Write out every line of the data below exactly as given.
:::::
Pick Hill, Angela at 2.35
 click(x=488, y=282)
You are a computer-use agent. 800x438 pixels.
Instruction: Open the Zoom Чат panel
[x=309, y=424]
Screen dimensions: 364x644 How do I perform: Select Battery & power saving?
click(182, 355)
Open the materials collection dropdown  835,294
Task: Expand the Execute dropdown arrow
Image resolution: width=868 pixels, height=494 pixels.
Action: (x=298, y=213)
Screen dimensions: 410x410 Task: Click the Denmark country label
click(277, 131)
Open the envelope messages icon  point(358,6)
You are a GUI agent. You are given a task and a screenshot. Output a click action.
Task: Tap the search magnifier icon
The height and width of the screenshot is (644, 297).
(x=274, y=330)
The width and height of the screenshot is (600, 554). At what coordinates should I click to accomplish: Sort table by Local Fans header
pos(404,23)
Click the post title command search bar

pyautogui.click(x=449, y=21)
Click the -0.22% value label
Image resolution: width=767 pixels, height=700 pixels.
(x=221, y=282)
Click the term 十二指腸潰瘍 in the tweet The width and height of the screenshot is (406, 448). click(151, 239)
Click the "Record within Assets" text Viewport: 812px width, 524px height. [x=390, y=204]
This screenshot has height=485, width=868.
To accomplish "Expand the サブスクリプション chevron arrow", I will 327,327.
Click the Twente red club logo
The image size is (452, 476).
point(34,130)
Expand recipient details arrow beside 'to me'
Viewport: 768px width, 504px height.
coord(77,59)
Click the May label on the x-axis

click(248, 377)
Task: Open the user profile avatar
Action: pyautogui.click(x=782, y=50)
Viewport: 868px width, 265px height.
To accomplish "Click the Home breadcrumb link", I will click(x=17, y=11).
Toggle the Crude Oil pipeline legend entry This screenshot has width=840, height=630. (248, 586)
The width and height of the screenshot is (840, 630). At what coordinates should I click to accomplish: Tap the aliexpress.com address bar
:::::
Written solution →
Pick Hill, Angela at 2.35
 click(x=488, y=282)
You are a computer-use agent. 800x438 pixels.
Instruction: Open the Zoom Чат panel
[x=309, y=424]
Screen dimensions: 364x644 How do I perform: Select Battery & power saving?
click(182, 355)
Open the materials collection dropdown  835,294
Task: Expand the Execute dropdown arrow
Image resolution: width=868 pixels, height=494 pixels.
Action: (x=298, y=213)
Screen dimensions: 410x410 Task: Click the Denmark country label
click(277, 131)
Open the envelope messages icon  point(358,6)
You are a GUI agent. You are given a task and a screenshot. Output a click action.
Task: Tap the search magnifier icon
The height and width of the screenshot is (644, 297).
(x=274, y=330)
The width and height of the screenshot is (600, 554). At what coordinates should I click to accomplish: Sort table by Local Fans header
pos(404,23)
Click the post title command search bar

pyautogui.click(x=449, y=21)
Click the -0.22% value label
Image resolution: width=767 pixels, height=700 pixels.
(x=221, y=282)
Click the term 十二指腸潰瘍 in the tweet The width and height of the screenshot is (406, 448). click(151, 239)
Click the "Record within Assets" text Viewport: 812px width, 524px height. [x=390, y=204]
This screenshot has height=485, width=868.
To accomplish "Expand the サブスクリプション chevron arrow", I will 327,327.
Click the Twente red club logo
The image size is (452, 476).
point(34,130)
Expand recipient details arrow beside 'to me'
Viewport: 768px width, 504px height.
coord(77,59)
Click the May label on the x-axis

click(248, 377)
Task: Open the user profile avatar
Action: pyautogui.click(x=782, y=50)
Viewport: 868px width, 265px height.
To accomplish "Click the Home breadcrumb link", I will click(x=17, y=11).
Toggle the Crude Oil pipeline legend entry This screenshot has width=840, height=630. (248, 586)
The width and height of the screenshot is (840, 630). At what coordinates should I click to accomplish: Tap the aliexpress.com address bar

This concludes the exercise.